Catalina Island is one of the most popular places to go scuba diving in Southern California thanks to its rich biodiversity, abundant marine life and accessibility. Giant kelp forests surround the island making the underwater landscape beautiful and other-worldly and an excellent place for underwater photography. If you’re looking for an unforgettable diving experience in Southern California, Catalina Island is the trip for you. 



Introduction - When to go - How to Dive - Marine Life

Best Dive Sites - Diving Conditions - Travel Info


Introduction to Catalina Island Scuba Diving

The defining feature of any Catalina Island scuba diving experience is the giant kelp forests that shoot up from the ocean floor to the surface, often measuring up to 65 ft. The underwater forests play host to a diverse array of marine life, from angel sharks, horn sharks and leopard sharks to mantis shrimp, sea fans & anemones. You’ll also find plenty of octopus and moray eels hiding in cracks and crevices, and garibaldi and sheephead are plentiful too. 

Diving in Catalina island is accessible for diving of all experience and certification levels, although hiring a dive guide is highly recommended if you aren’t familiar with the area or haven’t dived in a while. Water temperature ranges from the mid-50s to the mid-70s depending on the time of year you visit, and visibility usually sits around the 40 ft range depending on the conditions. 

Getting to Catalina Island involves a short one-hour ferry ride from one of a few different departure locations, making Catalina Island one of the most accessible Southern Channel Islands for scuba diving. 

There are many different dive sites around Catalina Island to suit all divers. Some sites are more suitable for Open Water Divers, some deeper sites for Advanced divers, some for underwater macro photographers and some are more suited for wide-angle photography.
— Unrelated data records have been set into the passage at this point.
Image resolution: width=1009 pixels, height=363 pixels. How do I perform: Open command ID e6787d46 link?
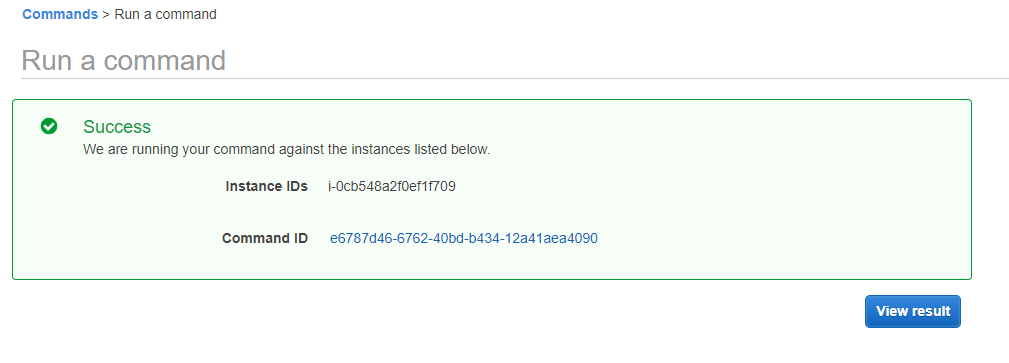[x=463, y=238]
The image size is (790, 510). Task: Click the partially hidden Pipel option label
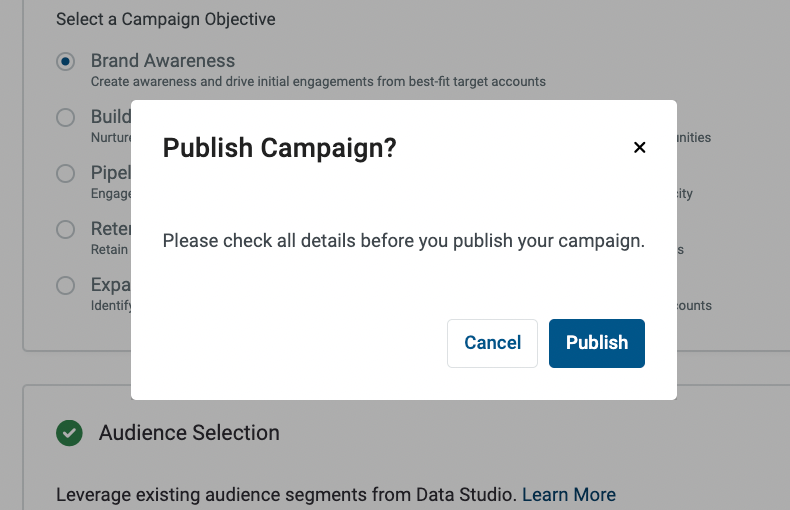click(x=111, y=173)
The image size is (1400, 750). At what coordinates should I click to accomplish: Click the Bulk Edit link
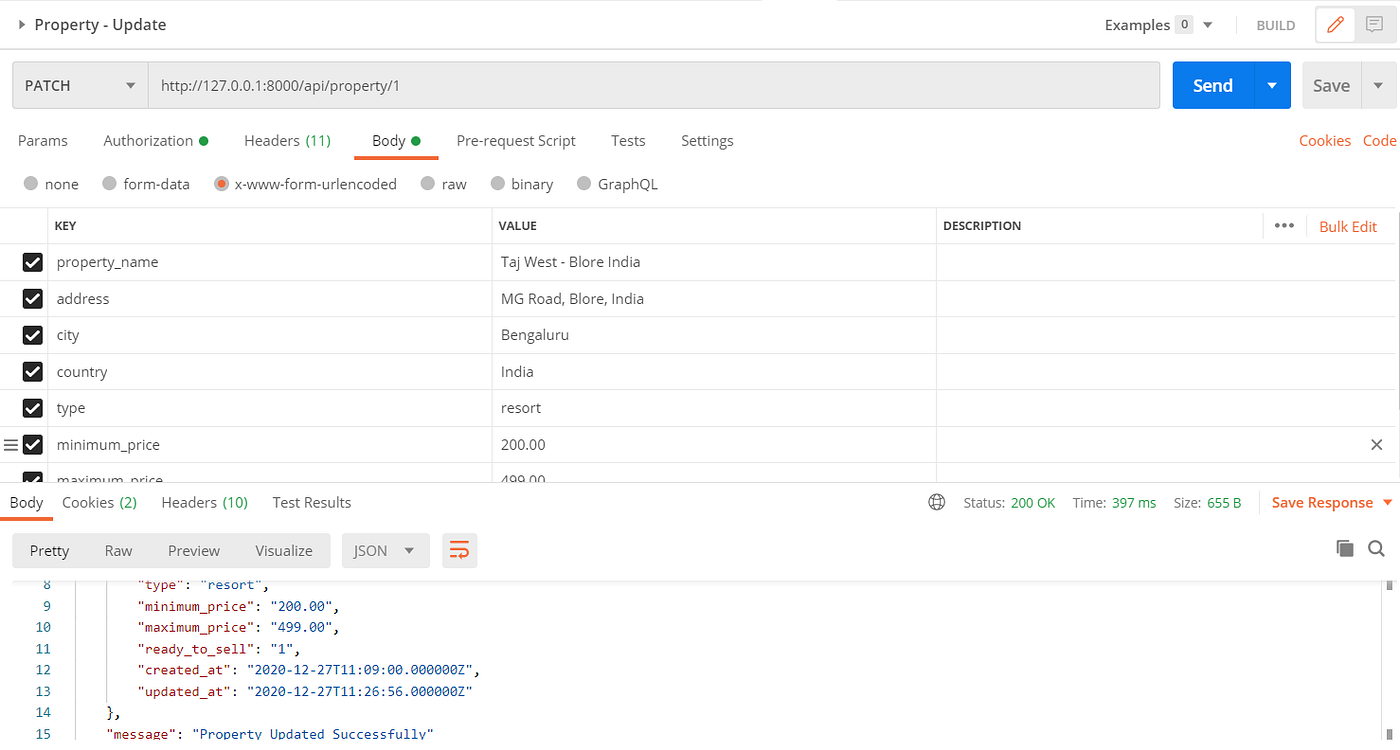(1348, 226)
Read on for more on individual dive sites.


When to go scuba diving at Catalina Island

The diving season in Catalina Island is year-round; as long as you prepare for cold water diving in the winter months with a 7mm wetsuit or a drysuit, there’s no reason not to dive during the colder months. Peak scuba diving season is from mid-July to late September, when the water is warmest. 

Check out the amazing video filmed while diving Catalina Island!



How to dive Catalina Island

The best way is to arrange a day trip with one of Catalina Island's local scuba diving operators. You’ll need to make your way to the island on one of the regularly scheduled ferries in the morning to ensure you have enough time to meet up with your chosen dive operator. Most operators will be able to rent you any equipment you need and will provide tanks and weights for free. 

Best Catalina Island dive sites

Catalina Island is home to some of the most popular dive sites in Southern California. Depending on what you’re interested in seeing, we recommend checking out the following locations. 

Farnsworth Banks 

Farnsworth Banks is a seamount measuring 55 feet at the surface and is for Advanced Open Water divers and above only. You’ll get to see lots of purple hydrocoral and torpedo rays.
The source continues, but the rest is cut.